Exercise ->
Could you show each line of the records that contains the word "Select"?

Data items ->
______

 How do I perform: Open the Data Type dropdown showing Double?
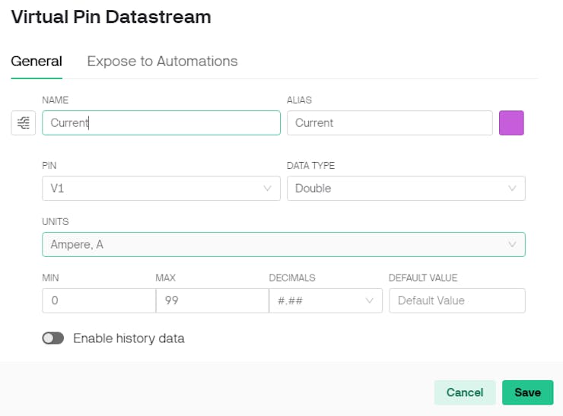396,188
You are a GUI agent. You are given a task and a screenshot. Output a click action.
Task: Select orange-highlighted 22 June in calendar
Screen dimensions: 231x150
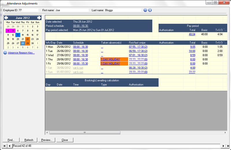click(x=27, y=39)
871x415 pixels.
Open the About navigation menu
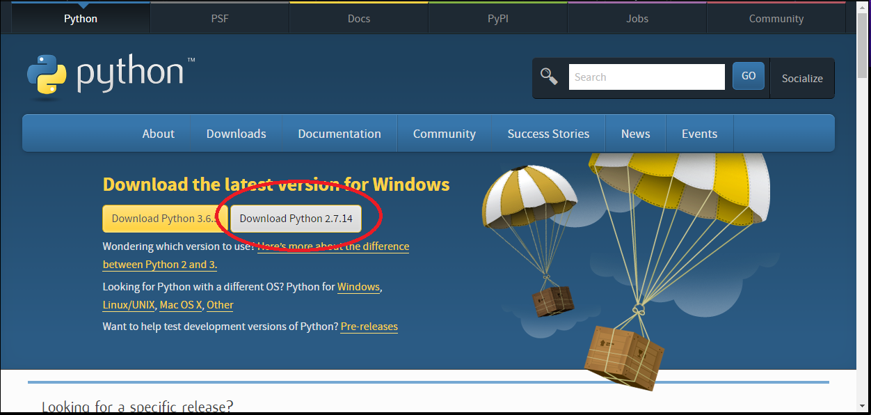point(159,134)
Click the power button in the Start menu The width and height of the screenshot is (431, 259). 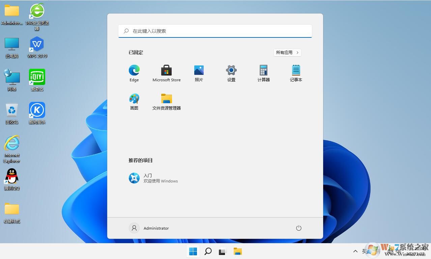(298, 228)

______

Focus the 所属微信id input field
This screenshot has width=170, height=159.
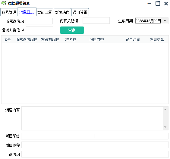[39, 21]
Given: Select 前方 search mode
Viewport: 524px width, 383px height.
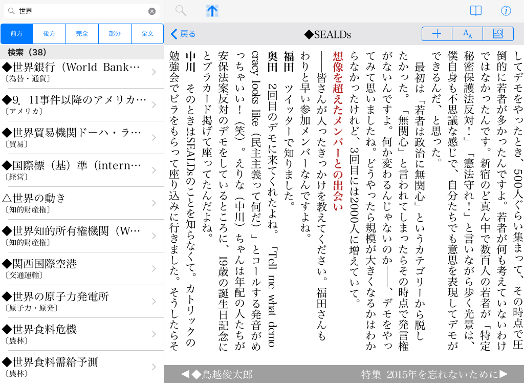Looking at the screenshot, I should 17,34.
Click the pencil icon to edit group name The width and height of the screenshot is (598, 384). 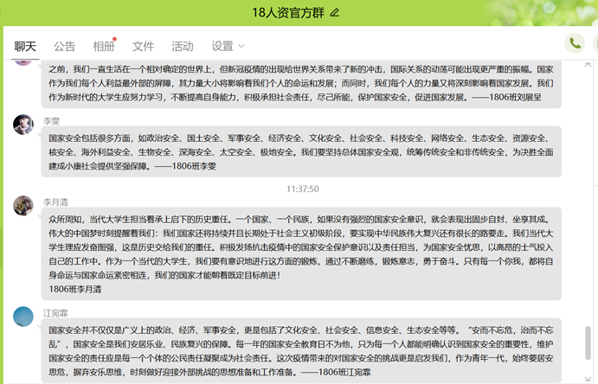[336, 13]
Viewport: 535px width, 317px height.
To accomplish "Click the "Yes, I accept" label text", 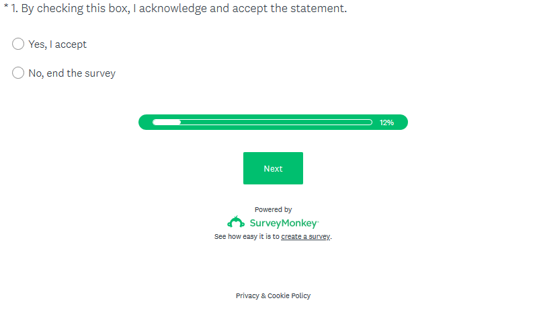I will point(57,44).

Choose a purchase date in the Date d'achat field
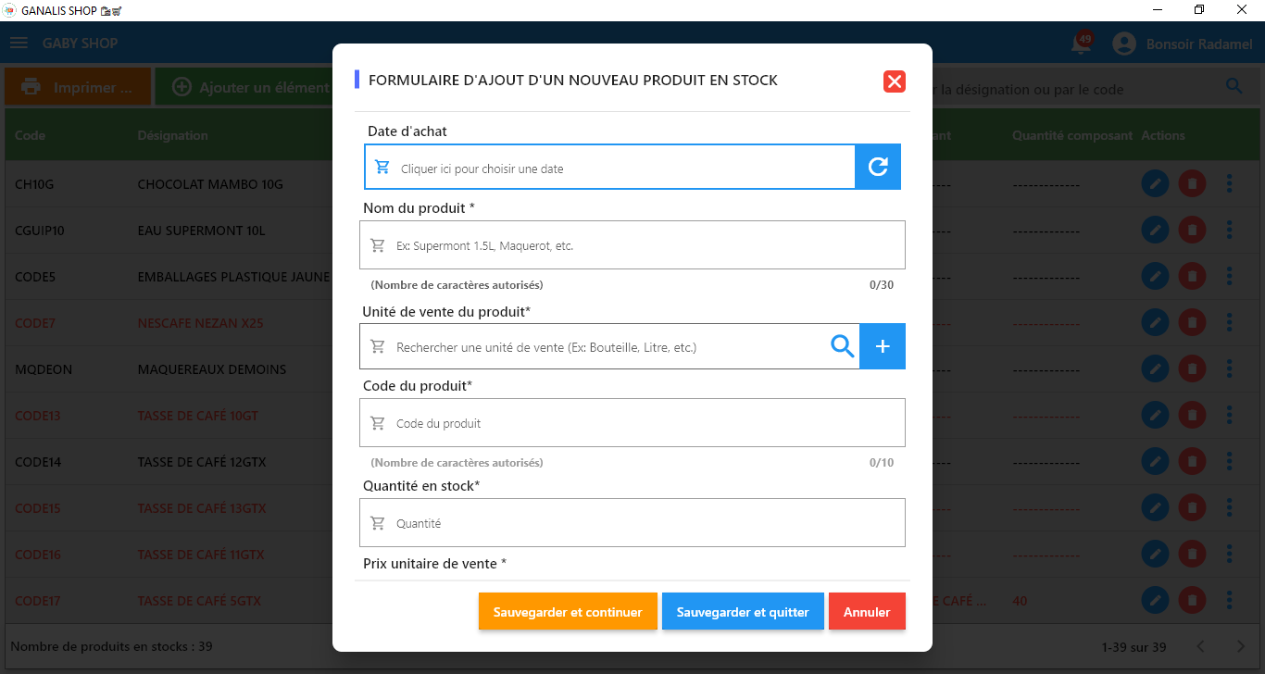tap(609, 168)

______

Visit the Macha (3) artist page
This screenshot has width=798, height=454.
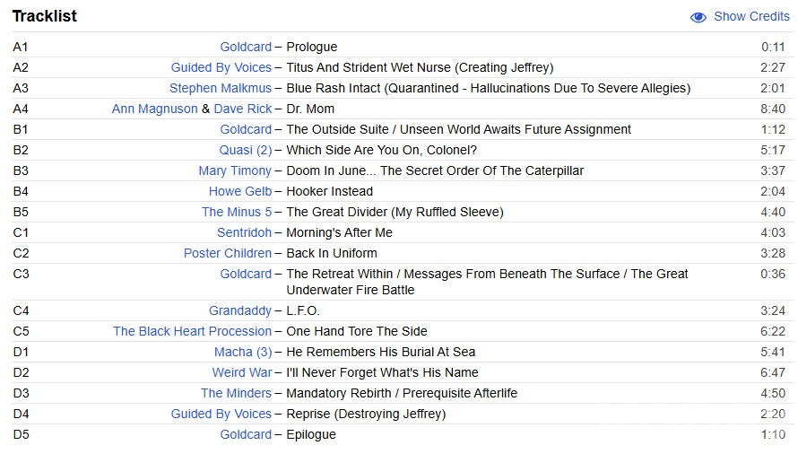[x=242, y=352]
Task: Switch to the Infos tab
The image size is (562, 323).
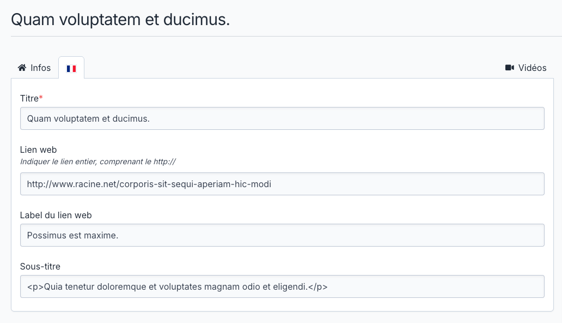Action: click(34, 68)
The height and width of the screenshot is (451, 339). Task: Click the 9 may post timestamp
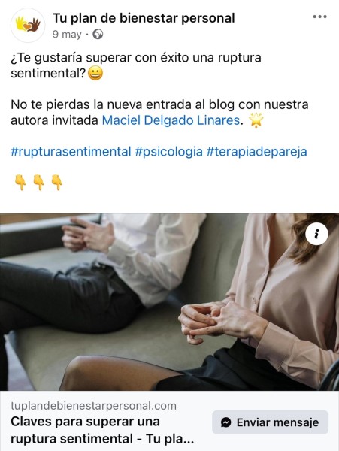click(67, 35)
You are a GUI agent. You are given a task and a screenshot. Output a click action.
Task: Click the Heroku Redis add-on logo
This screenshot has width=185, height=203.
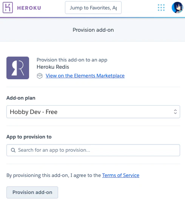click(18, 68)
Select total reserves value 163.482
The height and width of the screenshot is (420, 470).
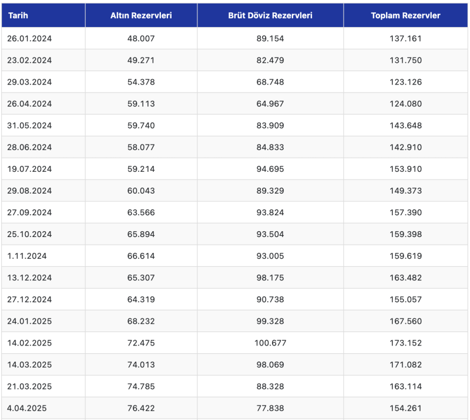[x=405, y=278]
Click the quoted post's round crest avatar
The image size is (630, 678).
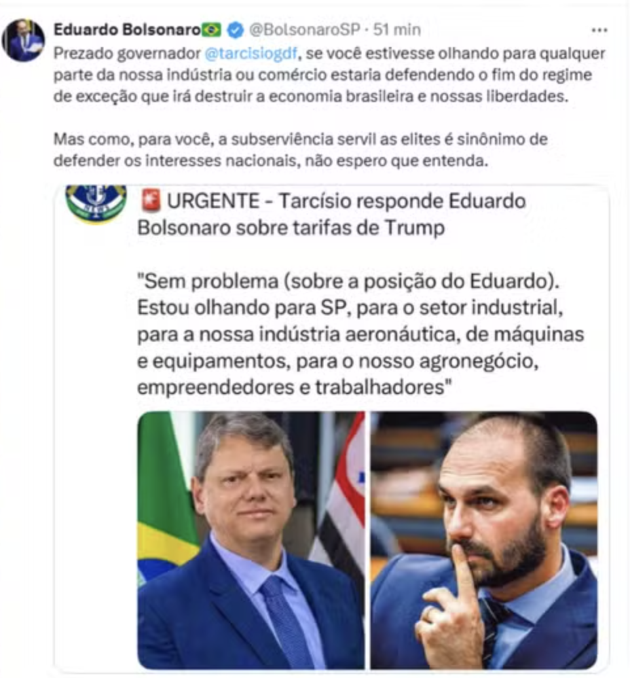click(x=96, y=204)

______

Output for this task ->
Task: Select orange-highlighted 22 June in calendar
Given: Select 前方 search mode
Select total reserves value 163.482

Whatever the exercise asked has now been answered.